3. Consider Your Own Bias
Investigators must remain neutral and refrain from making prior judgments in any investigation. Biases not only shape the attitude an investigator has towards the individual being interviewed, but can also influence the types of questions asked during investigation interviews. In the Business Management Daily article “Assessing Witness Credibility in Workplace Investigations,” they recommend bringing an additional investigator into the interview so that there’s an extra person to compare impressions and notes with. If personal bias is too difficult to overcome, consider asking an investigation manager to reassign the case to someone else to avoid sacrificing the accuracy of the investigation.
4. In the Eyes
Martin Soorjoo, author of the “Black Book of Lie Detection,” provides great insight into how an interviewee’s eyes can give them away. According to Soorjoo, an increased blink rate is often consistent with telling lies. Looking away and avoiding eye contact is tricky, as it may not always signal a lie is being told. When people lie, their pupils tend to dilate, which can be a useful indicator, as the body has no control over pupil dilation.
The free guide below includes an interesting “eye” test that can be used to decipher whether or not a lie is being told.
5. Incorporate Background Questions Into Interviews
At the beginning of an investigation interview, it’s beneficial to ask general background questions as a way to ease the interviewee into the environment. It’s likely that the person being interviewed will expect the questions to be based solely on the incident, therefore, background questions can be used to gauge the ‘normal’ responses and physical tendencies of the respondent. When investigators begin asking difficult, case-related questions it’ll be easier to accurately measure and monitor behavioral changes that indicate lying.

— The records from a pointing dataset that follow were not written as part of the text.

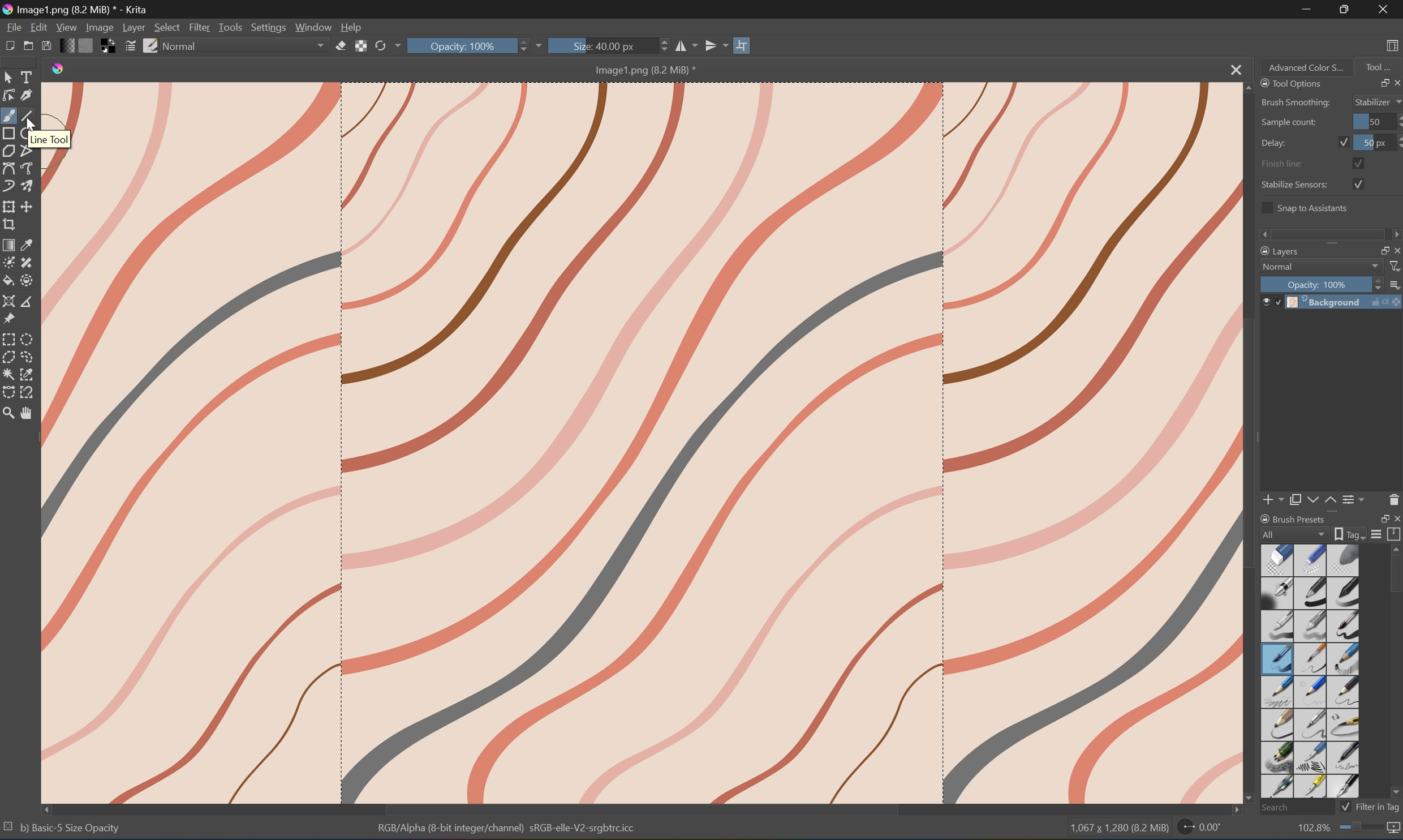 This screenshot has height=840, width=1403. Describe the element at coordinates (1266, 234) in the screenshot. I see `Scroll Left` at that location.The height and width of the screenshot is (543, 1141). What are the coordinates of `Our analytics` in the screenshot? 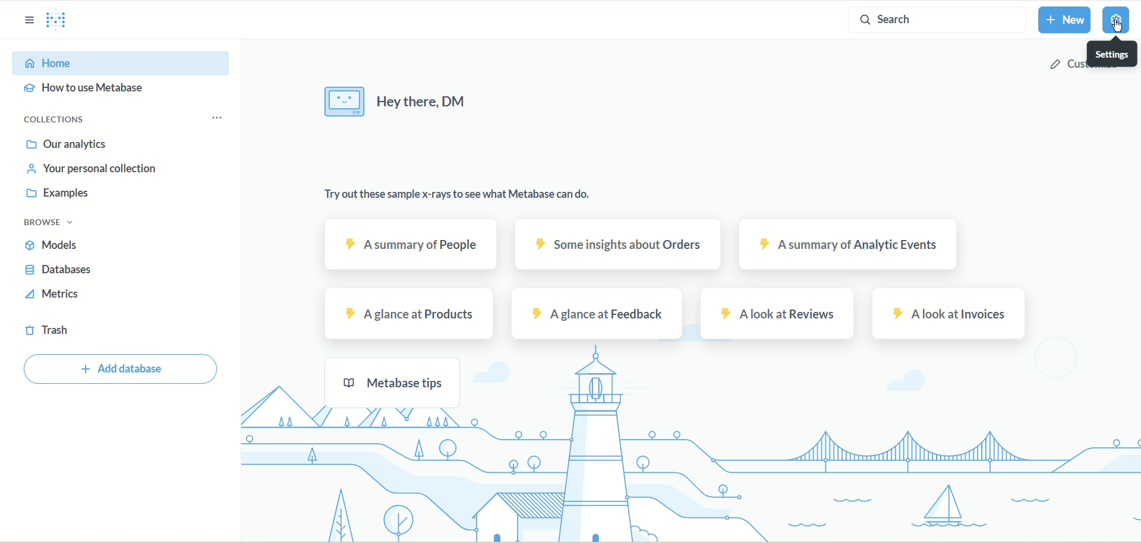 It's located at (74, 141).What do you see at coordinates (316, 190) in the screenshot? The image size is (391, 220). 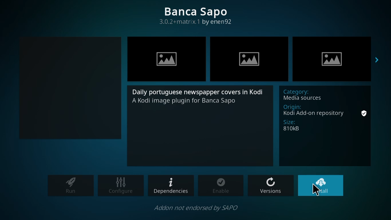 I see `cursor` at bounding box center [316, 190].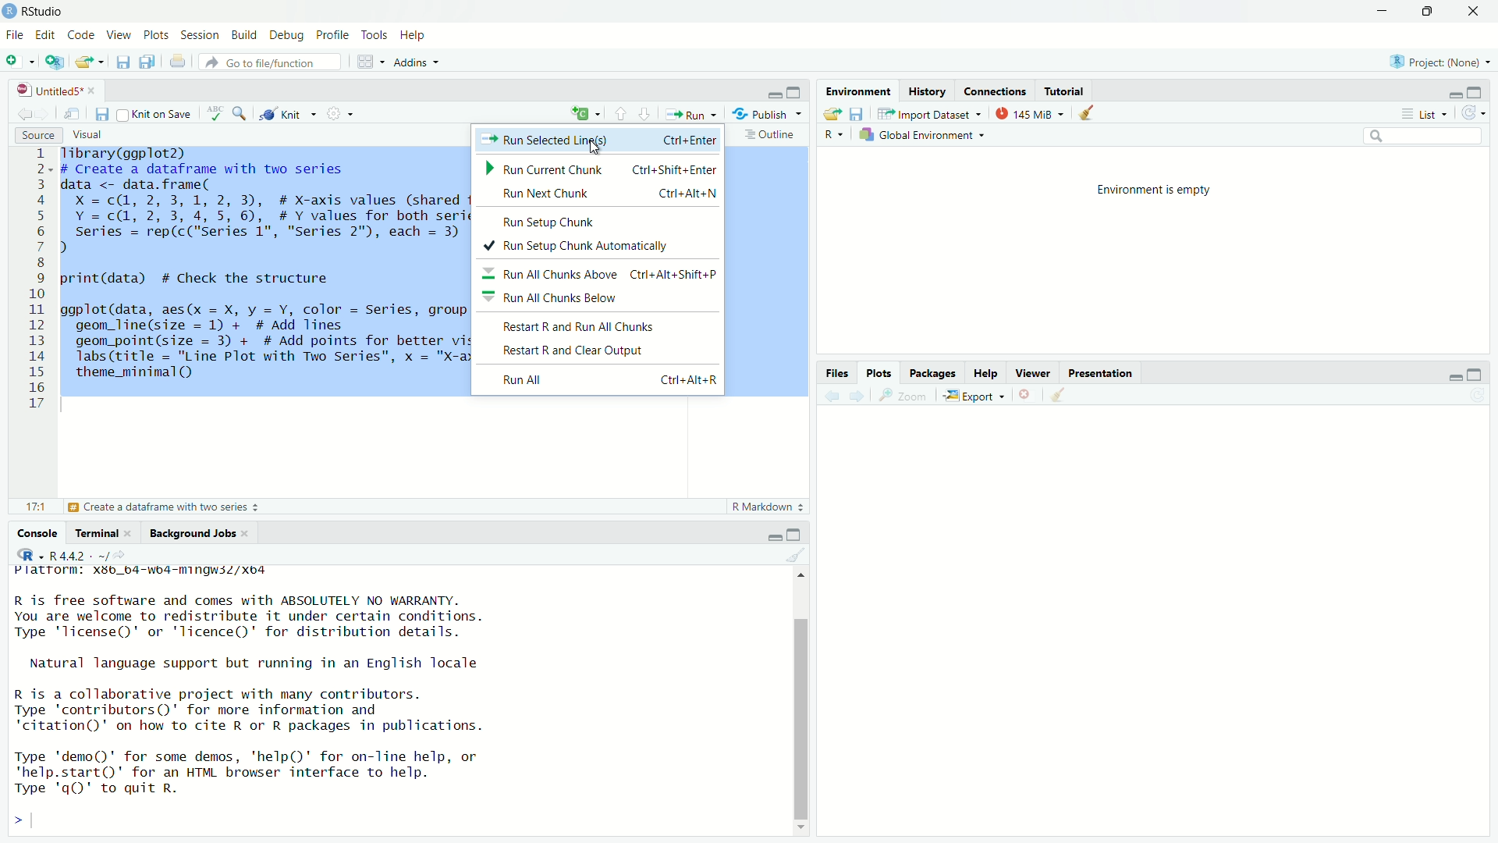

Investigators must be cautious during investigation interviews. People often mistake physical manifestations of stress as being indicators of lies being told. This sometimes happens to innocent people standing trial in a criminal case for a crime they didn’t commit. The irony is, the guilty defendant will have had plenty of time- sometimes years, to rehearse their lie. The innocent person will not have rehearsed because they are telling the truth and are scared because they have a lot to lose. Take this advice into consideration throughout ALL investigation interviews.